Tensions rise between government and civil servants
A major conflict between the government and Luxembourg’s largest civil service union, the General Confederation of the Public Sector (CGFP), stayed on the agenda throughout the first quarter. Since autumn 2017, CGFP, which represents 30,000 out of 42,000 civil servants, has been demanding improvements to the 2015 reforms of the public service. Its latest request has focused on reforming entry-level wages, following pay cuts introduced in 2015. Currently trainees receive 80% of the entry-level civil servant wage for the first two years of their traineeship, and 90% in the third year. However, the CGFP argues that the pay difference is unfair, considering that trainees perform similar tasks to civil servants. Moreover, they point to improvements in the national economy to justify pay rises.
When the Government failed to respond to CGFP by the end of 2017, the union issued an ultimatum ending in February 2018, which passed without a response. CGFP then called for an emergency meeting with the Prime Minister at the end of March 2018 and announced it would begin mediation unless both sides reached a consensus. The meeting ended without a result and a meeting was planned for early April with Dan Kersch, Minister for the Civil Service and Administrative Reform. To complicate matters further, CGFP wants its demands addressed as a part of the reform of the public service, while the Government has insisted on addressing the issue as part of the next round of wage agreement negotiations.

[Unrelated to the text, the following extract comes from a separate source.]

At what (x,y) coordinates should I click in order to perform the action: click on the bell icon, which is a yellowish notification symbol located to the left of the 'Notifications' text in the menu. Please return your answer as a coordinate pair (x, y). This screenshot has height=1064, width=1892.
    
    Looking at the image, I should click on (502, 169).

Difficult negotiations in the finance and construction sectors
Difficult negotiations are on the agenda in the construction and finance sectors as social partners could not agree on a new collective labour agreement (CLA). In construction, the Confederation of Independent Trade Unions of Luxembourg (OGBL) demanded a 4.5% pay rise, to reflect the sector’s current prosperity, and rejected any increased flexibilisation of working hours. The union has called for workers’ career advancement to be based on their level of training and not on seniority. However, they complained that employers often block employees’ participation in training schemes. Sector employers’ associations (the Fédération des Entreprises de Construction et de Génie Civil and the Groupement des Entrepreneurs du Bâtiment et des Travaux Publics) have offered employees a bonus of €100 (€300 over three years) and a 2.1% pay increase.

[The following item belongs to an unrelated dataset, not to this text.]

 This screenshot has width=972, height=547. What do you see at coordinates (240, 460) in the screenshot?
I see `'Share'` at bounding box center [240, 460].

In banking, negotiations have continued towards a new collective labour agreement. The deal will replace the interim one-year CLA, signed in 2016. Social partners have used the intervening period to negotiate measures designed to ‘future-proof’ the new agreement against upcoming challenges.
The private trade union, the Luxembourg Association of Bank and Insurance Employeess (ALEBA), transferred a catalogue of claims to the Luxembourg Bankers' Association (ABBL) including a request for wage increases (1.5% in 2017, 1.5% in 2018 and 1.5% 2019). ABBL responded with a set of proposals and the two sides opened negotiations in March 2018.
New employment assistance tool for unemployed people with disabilities
A new draft bill aims to make the job market more inclusive of people with disabilities. On 23 March 2018, government ministers and the CEO of the Employment Administration (ADEM) jointly presented draft legislation to help alleviate disproportionate levels of unemployment affecting people with disabilities and those facing redundancy (i.e. wage earners participating in a redeployment procedure).
The bill allocates extra resources to COSP-HR, a new government support service for jobseekers with disabilities. If the bill passes, the organisation will assign jobseekers a dedicated assistant to support them to (re)integrate into work. Assistants will be responsible for briefing employers on jobseekers’ disabilities and for answering employers’ questions about individual needs. All assistants will be authorised by the government by the government and will have experience of working with people with relevant disabilities. Jobseekers will be eligible for up to 300 hours of assistance over two years and assistants must produce an annual evaluation report. The draft bill’s €2.3 million budget will support approximately 250 beneficiaries until 2020.
The government has so far struggled to reduce unemployment among people with disabilities, who make up 20% of Luxembourg’s out-of-work population.
Collective bargaining has continued at a decentralised level. Several ongoing disputes (in the public, hospital, construction and finance sectors) suggest that consensus remains elusive, despite a favourable socioeconomic environment. It will be interesting to observe the extent to which social partners influence the agenda as the October 2018 general elections approach.